# [Stated problem 1]
Could you print, word for word, the part of the thread about reproducing a paper's accuracy starting with "A PhD student" and going on through "code is provided."?
# [Stated problem 2]
Can you write what comes next in the thread on failing to match a paper's reported accuracy, picking up right after its last sentence?

***** Excerpt to read *****

Struggling to reproduce paper results before improving them — stuck below reported accuracy [R]

2026-05-05 · Source: Machine Learning · Field: Technology & Digital — Artificial Intelligence & Machine Learning · Depth: Advanced, medium

Summary

A PhD student in AI/computer vision is struggling to reproduce the reported accuracy of a published paper, consistently achieving around 73% accuracy compared to the paper's claimed 77%. Despite meticulously checking implementation details, preprocessing, hyperparameters, random seeds, and evaluation protocols, and attempting to contact the authors without success, the student cannot match the baseline. This reproducibility gap is identified as a common issue in machine learning and computer vision research, often stemming from undisclosed implementation details, specific data splits, or even "cheated" numbers. The discussion highlights that many published findings might be more "suggestions" than fully reproducible results, even when code is provided.

***** Data extract *****

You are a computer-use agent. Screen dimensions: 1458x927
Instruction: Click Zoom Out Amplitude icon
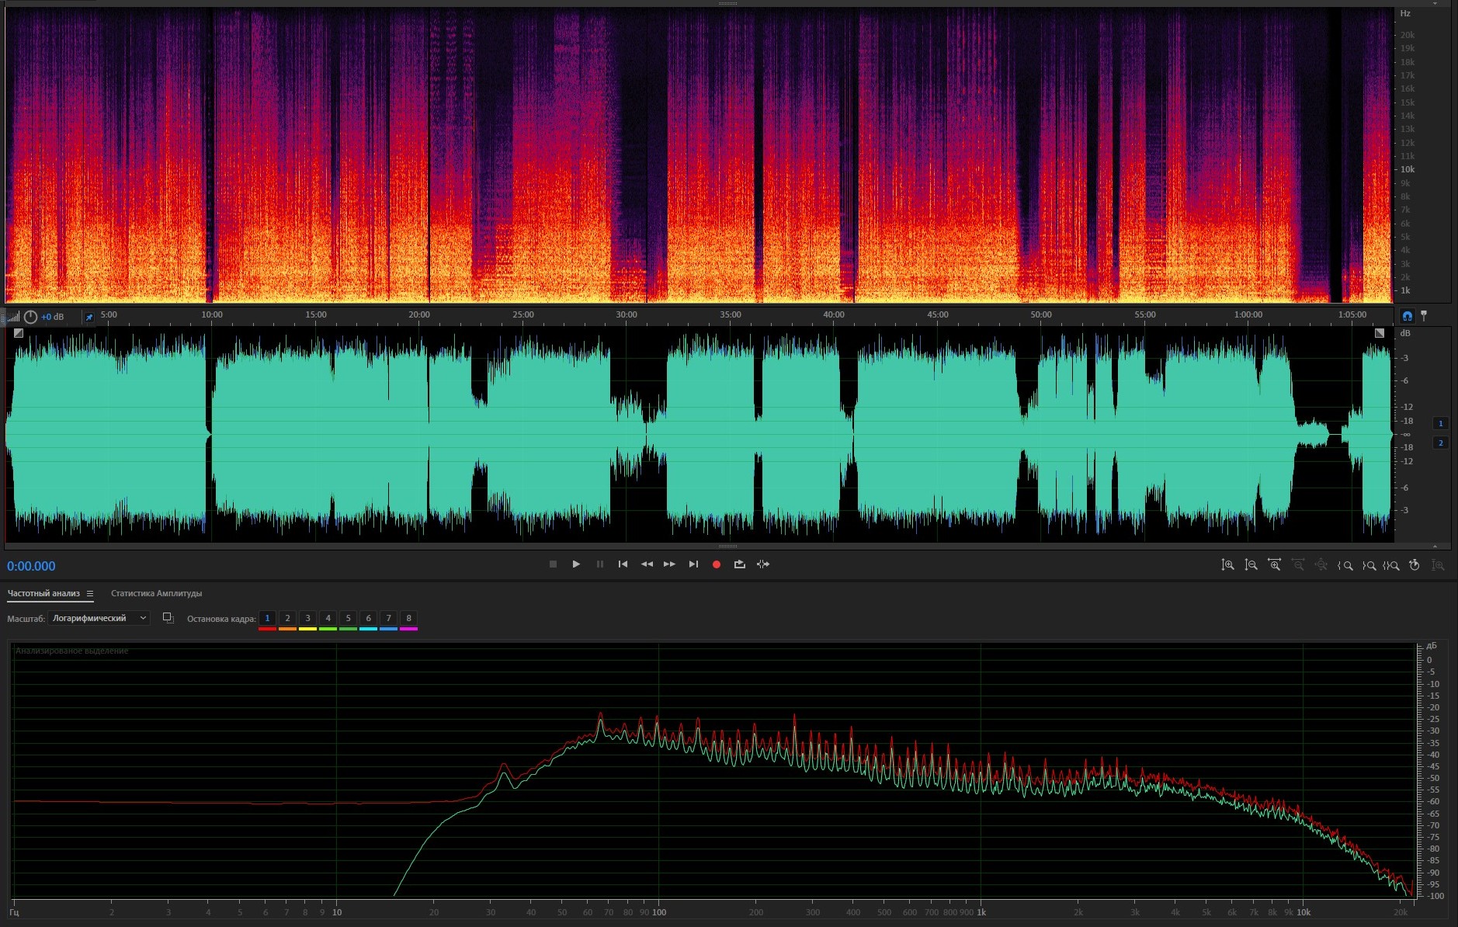tap(1251, 565)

*****

# [Final result 1]
A PhD student in AI/computer vision is struggling to reproduce the reported accuracy of a published paper, consistently achieving around 73% accuracy compared to the paper's claimed 77%. Despite meticulously checking implementation details, preprocessing, hyperparameters, random seeds, and evaluation protocols, and attempting to contact the authors without success, the student cannot match the baseline. This reproducibility gap is identified as a common issue in machine learning and computer vision research, often stemming from undisclosed implementation details, specific data splits, or even "cheated" numbers. The discussion highlights that many published findings might be more "suggestions" than fully reproducible results, even when code is provided.

# [Final result 2]
Key takeaway

For AI scientists and PhD students aiming to build upon published work, if you encounter significant reproducibility gaps, document your efforts thoroughly. Report your own consistently achieved baseline and frame your improvements relative to it. Focus on making your own code and environment fully reproducible to contribute to scientific transparency, rather than getting stuck chasing potentially unachievable or undocumented results from others.

Key insights

Reproducibility gaps are common in ML research due to missing details or undisclosed methods.

Principles

Report your own reproducible baseline.
Publish code with container environments.
Reviewers prioritize beating your own baseline.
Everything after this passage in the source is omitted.